Hobby Lobby founder David Green, who pays his employees almost twice the minimum wage, forsakes profits on the Sabbath and provides comprehensive health insurance, has no objection to covering contraception. But he considers the “morning-after pill” to be an abortion-inducing procedure.

Green, who considers himself a conscientious Christian capitalist, believes that the morning-after pill is irreconcilable with the Christian principles upon which he operates his company.

But can a corporation have a soul? If the Supreme Court ruled in the Citizens United case that corporations are protected by the First Amendment’s freedom-of-speech clause, does it follow that the First Amendment’s freedom-of-religion clause also protects the corporation’s conscience? After all, the First Amendment allows churches and religious organizations to preach and speak against the usage of contraceptives, declaring it to be a sin.

Still, in a 1990 decision, Justice Scalia wrote that to make “the professed doctrines of religious beliefs superior to the law of the land [would allow] every citizen to become a law unto himself. Government [w]ould exist only in name under such circumstances.”

When the Obama administration declined to renew the contract with the U.S. Conference of Catholic Bishops to aid victims of human sex trafficking, the administration was charged with being anti-Catholic.

The contract, however, was not renewed because the bishops required their subcontractors not to use federal monies to pay for contraceptives and abortion referrals and services, thus failing to meet the needs of those who were sexually abused. (The Hyde Amendment bars the use of federal money for abortions except in the case of rape, incest or when the life of the woman is endangered.)

Furthermore, according to federal district court Judge Richard Stearns, the bishops’ requirements violate the First Amendment by imposing religion-based restrictions on the use of taxpayer dollars.

I wonder what would happen if an evangelical born-again Christian were to work for a vegan like me. Do I have a right to impose upon carnivores my religious belief that killing animals is immoral?

Science has shown us that heart disease and cancer is traceable to our meat-based diet. Hence, as an employer, why should I be forced to pay higher premiums for the damage others are doing to their bodies because they don’t accept the same moral principle concerning animal welfare that I hold?

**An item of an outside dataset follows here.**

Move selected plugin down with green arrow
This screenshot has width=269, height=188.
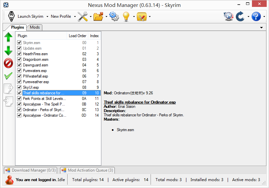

Or what if I belonged to a religious order, like the Shakers, that rejected sex and marriage? Can I object to providing health benefits to the spouses of my employees?

Or what if I’m a Muslim? Should my employees be forced to conduct themselves along Sharia law? Must all women working for me wear the hijab?

When my ability as a Christian — and specifically as a conservative Christian — to impose my religious beliefs on others is curtailed, then I believe the government has declared war on my faith. But does religious liberty only apply to my religion?

When was the last time you defended the religious liberties of a Hindu, a Jew or an atheist? How many Christians stood shoulder-to-shoulder with Muslims who wanted to practice their constitutional rights to build a mosque and worship Allah freely in their neighborhood? If religious liberties do not include all religions, then our rhetoric becomes the height of hypocrisy.

Yes, the right to practice one’s faith, or lack thereof, as one’s conscience dictates is paramount. If you believe using contraceptives is a sin, then I will defend your right not to use them. With the same vigor I will defend the rights of other to obtain contraceptives if they want or need them.

Living in a pluralistic society — rather than a theocracy — means our religious beliefs can never be imposed on the whole. Freedom can never be limited to just my tribe.

OPINION: Views expressed in ABPnews/Herald columns and commentaries are solely those of the authors.